Static Moments Photographic Notions of Time in the Paintings of Degas, Vuillard, Bonnard and Sickert
Thesis DisciplineArt History
Degree GrantorUniversity of Canterbury
Degree NameMaster of Arts
This thesis explores the relationship between photography and painting from the mid-nineteenth-century to the early twentieth-century. Specifically, I focus on the artistic outputs of four painters, Degas, Vuillard, Bonnard and Sickert, and the different manners in which they incorporated photography within their creative practices. In particular, I concentrate on photography’s representation of and relationship with time, discussing this in relation to three concepts, that of the narrative moment, memory and motion; concepts that painters often experimented with and explored during the timeframe mentioned.

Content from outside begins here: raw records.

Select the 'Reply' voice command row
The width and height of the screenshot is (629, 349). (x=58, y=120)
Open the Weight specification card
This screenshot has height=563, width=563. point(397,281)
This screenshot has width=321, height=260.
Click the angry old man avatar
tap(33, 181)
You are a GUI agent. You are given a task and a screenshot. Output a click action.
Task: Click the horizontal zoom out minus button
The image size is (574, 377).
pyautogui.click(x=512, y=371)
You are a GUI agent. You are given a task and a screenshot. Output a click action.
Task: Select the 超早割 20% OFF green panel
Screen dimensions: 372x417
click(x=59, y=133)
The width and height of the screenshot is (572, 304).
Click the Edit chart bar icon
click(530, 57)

Throughout the thesis I examine how the paintings of my selected artists compare and contrast with photographic imagery. By doing so I demonstrate how these artists incorporated and commented on photographic notions of time within their paintings. Three of the artists, Degas, Vuillard and Bonnard, also experimented with photography and I look at how their photographic experiments related to and/or impacted their painting practices. This thesis argues that the selected painters’ experimentation with photography did not hinder their creative vision, but rather enhanced it. Further, I comment on how these artists recognised the differences between photographic representations of life and their own visual and emotional experiences, thereby challenging photography’s connection with objective truth; an important critique considering that photography was still in its infancy.